— TASK —
Locate the line bearing "サイトマップ (487, 12)" in the material below, then reproduce it and each following line up to and including the line bearing "Service (943, 1790)".

— TASK INPUTS —
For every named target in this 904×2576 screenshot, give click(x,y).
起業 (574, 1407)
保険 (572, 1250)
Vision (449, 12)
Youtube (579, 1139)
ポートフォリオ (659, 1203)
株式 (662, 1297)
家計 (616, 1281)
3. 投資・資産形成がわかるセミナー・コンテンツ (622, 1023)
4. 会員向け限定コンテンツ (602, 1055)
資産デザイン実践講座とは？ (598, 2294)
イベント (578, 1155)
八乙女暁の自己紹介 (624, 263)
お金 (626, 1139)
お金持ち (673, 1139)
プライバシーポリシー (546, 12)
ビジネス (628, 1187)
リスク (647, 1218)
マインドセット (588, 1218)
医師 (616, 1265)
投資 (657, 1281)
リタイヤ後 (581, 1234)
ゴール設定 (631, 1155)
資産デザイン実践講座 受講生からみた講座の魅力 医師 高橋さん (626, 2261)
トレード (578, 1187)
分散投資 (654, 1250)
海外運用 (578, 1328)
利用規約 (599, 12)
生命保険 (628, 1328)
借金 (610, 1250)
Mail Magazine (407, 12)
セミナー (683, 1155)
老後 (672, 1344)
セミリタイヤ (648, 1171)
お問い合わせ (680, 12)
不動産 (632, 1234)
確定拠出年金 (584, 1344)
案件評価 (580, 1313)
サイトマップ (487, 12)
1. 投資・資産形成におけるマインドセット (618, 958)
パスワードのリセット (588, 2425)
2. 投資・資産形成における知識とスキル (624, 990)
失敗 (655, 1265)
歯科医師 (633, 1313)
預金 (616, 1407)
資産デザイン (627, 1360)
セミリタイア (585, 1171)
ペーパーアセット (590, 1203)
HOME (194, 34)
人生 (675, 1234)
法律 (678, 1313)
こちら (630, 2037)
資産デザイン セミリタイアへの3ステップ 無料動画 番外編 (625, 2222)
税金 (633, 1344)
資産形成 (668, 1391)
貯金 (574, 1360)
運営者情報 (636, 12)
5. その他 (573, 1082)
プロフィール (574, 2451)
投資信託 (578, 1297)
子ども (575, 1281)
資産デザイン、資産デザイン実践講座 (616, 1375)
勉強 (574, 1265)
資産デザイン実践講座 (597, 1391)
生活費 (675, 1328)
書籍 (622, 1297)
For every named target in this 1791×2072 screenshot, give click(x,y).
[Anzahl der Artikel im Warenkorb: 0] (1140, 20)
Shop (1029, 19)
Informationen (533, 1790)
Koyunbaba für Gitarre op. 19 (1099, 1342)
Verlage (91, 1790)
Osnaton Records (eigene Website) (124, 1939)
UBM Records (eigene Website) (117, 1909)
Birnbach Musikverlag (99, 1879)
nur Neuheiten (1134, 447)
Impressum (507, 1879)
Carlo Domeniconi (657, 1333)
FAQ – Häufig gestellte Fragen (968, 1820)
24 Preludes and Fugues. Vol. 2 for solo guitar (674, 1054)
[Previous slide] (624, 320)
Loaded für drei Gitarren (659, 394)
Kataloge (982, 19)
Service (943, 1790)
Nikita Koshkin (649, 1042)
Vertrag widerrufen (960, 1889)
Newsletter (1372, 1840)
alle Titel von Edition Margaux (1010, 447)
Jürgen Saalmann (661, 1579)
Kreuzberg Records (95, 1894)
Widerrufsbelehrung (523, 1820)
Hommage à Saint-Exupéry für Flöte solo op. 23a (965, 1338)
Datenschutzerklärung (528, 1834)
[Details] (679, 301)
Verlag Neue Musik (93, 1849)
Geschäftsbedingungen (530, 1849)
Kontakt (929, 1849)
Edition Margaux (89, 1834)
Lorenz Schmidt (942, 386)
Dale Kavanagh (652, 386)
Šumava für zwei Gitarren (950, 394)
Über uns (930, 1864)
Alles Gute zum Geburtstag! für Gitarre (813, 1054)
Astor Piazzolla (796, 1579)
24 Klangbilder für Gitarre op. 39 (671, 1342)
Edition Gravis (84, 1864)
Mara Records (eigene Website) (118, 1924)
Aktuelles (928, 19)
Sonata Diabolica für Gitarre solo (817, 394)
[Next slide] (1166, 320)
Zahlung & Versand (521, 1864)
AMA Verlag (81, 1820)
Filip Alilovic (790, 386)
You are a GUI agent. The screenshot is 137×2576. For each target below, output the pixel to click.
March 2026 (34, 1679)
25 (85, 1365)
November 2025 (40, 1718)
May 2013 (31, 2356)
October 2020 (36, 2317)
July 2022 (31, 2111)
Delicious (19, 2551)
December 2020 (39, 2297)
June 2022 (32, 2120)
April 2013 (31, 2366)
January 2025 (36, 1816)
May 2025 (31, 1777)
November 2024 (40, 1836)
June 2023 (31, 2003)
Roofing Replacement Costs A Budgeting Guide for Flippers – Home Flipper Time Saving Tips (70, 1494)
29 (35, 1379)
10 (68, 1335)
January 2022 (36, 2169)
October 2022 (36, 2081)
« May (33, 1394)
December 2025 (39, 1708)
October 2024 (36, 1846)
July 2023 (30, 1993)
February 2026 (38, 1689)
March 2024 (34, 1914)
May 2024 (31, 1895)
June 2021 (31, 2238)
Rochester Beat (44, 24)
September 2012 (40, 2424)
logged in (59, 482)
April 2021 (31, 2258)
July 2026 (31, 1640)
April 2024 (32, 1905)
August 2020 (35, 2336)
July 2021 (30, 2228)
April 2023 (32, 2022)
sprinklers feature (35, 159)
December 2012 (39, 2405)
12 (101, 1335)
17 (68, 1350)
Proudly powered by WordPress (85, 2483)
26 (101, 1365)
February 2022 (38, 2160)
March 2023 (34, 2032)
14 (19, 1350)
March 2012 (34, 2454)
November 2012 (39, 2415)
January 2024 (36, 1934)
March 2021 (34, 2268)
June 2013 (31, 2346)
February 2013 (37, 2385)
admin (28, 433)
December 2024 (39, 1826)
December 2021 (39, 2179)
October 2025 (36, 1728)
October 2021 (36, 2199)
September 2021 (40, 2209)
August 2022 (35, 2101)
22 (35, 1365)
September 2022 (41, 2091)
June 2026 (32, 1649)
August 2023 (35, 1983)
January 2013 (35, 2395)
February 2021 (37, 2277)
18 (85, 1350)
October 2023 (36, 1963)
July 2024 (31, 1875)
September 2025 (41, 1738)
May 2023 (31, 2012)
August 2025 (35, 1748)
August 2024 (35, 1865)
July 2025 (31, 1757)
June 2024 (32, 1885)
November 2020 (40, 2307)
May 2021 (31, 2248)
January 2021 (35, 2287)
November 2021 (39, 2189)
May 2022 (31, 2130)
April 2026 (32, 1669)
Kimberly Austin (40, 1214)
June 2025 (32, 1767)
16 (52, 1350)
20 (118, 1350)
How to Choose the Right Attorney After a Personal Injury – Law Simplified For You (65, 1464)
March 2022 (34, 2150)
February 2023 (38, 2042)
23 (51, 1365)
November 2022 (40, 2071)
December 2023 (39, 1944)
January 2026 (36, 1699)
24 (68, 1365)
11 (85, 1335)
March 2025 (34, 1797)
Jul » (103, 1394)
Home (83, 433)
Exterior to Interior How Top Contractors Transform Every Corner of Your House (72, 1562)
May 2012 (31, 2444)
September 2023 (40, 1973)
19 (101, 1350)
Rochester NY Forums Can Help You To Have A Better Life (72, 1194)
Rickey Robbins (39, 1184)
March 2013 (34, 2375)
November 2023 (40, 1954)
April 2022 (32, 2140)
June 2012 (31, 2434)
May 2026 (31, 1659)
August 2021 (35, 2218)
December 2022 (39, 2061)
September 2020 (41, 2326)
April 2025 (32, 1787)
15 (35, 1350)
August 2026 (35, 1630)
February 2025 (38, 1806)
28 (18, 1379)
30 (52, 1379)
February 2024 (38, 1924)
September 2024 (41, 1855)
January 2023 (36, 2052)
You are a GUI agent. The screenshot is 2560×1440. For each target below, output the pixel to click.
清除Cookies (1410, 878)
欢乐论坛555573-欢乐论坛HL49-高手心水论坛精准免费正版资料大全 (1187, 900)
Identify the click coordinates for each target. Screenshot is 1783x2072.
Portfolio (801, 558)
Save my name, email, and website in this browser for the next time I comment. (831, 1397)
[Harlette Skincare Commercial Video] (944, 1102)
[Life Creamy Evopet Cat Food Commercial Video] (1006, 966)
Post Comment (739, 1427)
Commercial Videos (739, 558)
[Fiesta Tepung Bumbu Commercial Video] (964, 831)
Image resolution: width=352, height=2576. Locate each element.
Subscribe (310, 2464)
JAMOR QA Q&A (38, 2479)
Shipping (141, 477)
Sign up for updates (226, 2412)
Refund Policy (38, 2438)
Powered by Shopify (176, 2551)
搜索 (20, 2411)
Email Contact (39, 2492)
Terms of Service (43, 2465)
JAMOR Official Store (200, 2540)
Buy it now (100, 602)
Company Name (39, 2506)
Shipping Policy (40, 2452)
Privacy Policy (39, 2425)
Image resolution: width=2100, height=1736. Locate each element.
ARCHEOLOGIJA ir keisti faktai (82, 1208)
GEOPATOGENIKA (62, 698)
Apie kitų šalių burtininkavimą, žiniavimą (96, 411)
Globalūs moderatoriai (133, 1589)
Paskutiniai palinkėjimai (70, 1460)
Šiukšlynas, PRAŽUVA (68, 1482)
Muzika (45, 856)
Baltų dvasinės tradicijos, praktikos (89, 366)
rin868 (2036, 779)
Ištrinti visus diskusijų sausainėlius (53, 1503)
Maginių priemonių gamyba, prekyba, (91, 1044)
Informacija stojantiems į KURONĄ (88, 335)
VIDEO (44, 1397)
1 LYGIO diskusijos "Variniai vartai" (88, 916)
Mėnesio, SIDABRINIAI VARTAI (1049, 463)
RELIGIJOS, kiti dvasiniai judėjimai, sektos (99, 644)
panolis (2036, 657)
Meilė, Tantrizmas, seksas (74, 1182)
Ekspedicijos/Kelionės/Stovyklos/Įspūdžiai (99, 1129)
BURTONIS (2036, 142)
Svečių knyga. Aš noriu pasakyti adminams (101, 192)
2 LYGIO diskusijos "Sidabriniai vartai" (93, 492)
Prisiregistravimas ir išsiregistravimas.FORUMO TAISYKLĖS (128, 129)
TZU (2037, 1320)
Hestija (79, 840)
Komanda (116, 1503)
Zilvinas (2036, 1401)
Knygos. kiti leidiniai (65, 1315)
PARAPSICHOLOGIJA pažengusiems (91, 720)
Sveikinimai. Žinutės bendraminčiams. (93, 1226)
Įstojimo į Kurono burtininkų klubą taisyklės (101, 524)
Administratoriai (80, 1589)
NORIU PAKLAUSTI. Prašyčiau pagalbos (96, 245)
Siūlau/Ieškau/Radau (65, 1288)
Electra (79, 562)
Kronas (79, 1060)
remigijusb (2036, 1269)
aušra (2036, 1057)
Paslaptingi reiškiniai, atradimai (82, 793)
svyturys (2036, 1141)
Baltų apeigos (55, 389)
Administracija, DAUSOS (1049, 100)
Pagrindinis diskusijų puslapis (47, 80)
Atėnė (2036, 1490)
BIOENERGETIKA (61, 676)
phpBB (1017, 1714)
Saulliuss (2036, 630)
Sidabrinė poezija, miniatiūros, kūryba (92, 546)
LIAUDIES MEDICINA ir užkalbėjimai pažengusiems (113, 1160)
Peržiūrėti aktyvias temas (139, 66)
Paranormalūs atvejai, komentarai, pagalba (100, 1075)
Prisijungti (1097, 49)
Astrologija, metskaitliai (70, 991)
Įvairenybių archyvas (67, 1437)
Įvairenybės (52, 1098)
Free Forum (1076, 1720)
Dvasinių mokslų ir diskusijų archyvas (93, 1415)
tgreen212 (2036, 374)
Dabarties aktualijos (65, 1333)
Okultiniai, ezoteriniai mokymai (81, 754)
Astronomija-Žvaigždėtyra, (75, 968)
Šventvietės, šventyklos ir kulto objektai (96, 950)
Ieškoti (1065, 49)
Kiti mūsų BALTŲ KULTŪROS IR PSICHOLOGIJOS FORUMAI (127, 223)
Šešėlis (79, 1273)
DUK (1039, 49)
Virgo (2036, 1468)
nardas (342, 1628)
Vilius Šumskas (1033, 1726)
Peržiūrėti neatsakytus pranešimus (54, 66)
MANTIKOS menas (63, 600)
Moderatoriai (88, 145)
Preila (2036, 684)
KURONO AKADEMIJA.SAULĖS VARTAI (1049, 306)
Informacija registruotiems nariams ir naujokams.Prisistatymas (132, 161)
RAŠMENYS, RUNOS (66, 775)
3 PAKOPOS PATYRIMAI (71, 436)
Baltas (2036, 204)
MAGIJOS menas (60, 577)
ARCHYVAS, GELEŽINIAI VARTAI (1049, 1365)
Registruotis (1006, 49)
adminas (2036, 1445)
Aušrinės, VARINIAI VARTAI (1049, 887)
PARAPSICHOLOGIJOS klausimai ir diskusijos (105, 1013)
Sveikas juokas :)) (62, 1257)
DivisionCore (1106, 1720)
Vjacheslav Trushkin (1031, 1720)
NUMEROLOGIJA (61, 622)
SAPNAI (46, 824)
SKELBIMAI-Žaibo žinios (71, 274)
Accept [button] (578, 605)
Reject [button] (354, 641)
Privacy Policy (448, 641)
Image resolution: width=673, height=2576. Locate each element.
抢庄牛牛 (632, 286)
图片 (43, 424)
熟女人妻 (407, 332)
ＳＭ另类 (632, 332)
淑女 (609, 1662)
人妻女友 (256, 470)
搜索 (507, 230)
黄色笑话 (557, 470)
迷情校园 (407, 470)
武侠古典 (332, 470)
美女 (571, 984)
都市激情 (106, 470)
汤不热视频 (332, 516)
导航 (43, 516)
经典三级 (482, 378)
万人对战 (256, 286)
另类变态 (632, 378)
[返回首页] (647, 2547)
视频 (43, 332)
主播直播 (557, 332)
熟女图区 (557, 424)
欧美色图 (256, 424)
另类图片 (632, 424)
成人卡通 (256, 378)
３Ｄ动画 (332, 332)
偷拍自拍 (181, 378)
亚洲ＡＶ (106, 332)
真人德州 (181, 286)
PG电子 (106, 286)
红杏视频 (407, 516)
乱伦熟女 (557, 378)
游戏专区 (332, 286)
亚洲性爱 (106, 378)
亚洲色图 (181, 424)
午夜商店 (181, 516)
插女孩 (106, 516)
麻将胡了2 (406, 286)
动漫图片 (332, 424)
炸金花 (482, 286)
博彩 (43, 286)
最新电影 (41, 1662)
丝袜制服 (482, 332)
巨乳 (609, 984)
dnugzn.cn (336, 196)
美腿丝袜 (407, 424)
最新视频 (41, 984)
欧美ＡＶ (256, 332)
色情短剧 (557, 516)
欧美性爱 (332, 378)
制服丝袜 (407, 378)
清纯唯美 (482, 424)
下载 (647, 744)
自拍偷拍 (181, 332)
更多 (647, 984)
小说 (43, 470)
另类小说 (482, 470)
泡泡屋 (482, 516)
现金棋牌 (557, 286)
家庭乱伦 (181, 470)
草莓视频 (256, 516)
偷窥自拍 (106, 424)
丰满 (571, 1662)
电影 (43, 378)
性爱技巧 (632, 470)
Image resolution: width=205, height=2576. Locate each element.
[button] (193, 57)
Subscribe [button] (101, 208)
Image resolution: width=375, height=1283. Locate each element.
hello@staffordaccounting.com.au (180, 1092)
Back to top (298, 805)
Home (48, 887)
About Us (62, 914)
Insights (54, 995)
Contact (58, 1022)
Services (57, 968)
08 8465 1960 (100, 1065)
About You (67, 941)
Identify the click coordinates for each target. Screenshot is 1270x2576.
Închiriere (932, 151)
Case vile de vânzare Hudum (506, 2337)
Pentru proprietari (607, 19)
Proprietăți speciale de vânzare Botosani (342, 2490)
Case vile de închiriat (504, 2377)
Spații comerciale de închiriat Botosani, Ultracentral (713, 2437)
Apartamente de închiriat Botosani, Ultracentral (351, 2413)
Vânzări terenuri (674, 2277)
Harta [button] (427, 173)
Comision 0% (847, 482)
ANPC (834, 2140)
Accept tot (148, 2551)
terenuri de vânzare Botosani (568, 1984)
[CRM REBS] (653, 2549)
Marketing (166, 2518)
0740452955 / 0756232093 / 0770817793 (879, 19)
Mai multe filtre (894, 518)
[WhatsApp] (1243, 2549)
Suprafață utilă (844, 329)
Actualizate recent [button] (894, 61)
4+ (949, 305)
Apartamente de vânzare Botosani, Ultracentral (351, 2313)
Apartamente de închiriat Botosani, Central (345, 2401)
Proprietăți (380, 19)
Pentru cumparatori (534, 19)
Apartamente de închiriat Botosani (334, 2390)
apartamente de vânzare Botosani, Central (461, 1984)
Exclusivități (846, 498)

— WRITTEN ANSWER —
サイトマップ (487, 12)
1. 投資・資産形成におけるマインドセット (618, 958)
パスワードのリセット (588, 2425)
2. 投資・資産形成における知識とスキル (624, 990)
失敗 (655, 1265)
歯科医師 (633, 1313)
預金 (616, 1407)
資産デザイン (627, 1360)
セミリタイア (585, 1171)
ペーパーアセット (590, 1203)
HOME (194, 34)
人生 (675, 1234)
法律 (678, 1313)
こちら (630, 2037)
資産デザイン セミリタイアへの3ステップ 無料動画 番外編 (625, 2222)
税金 (633, 1344)
資産形成 (668, 1391)
貯金 (574, 1360)
運営者情報 (636, 12)
5. その他 (573, 1082)
プロフィール (574, 2451)
投資信託 (578, 1297)
子ども (575, 1281)
資産デザイン、資産デザイン実践講座 (616, 1375)
勉強 (574, 1265)
資産デザイン実践講座 (597, 1391)
生活費 (675, 1328)
書籍 (622, 1297)
For every named target in this 1791×2072 screenshot, give click(x,y).
[Anzahl der Artikel im Warenkorb: 0] (1140, 20)
Shop (1029, 19)
Informationen (533, 1790)
Koyunbaba für Gitarre op. 19 (1099, 1342)
Verlage (91, 1790)
Osnaton Records (eigene Website) (124, 1939)
UBM Records (eigene Website) (117, 1909)
Birnbach Musikverlag (99, 1879)
nur Neuheiten (1134, 447)
Impressum (507, 1879)
Carlo Domeniconi (657, 1333)
FAQ – Häufig gestellte Fragen (968, 1820)
24 Preludes and Fugues. Vol. 2 for solo guitar (674, 1054)
[Previous slide] (624, 320)
Loaded für drei Gitarren (659, 394)
Kataloge (982, 19)
Service (943, 1790)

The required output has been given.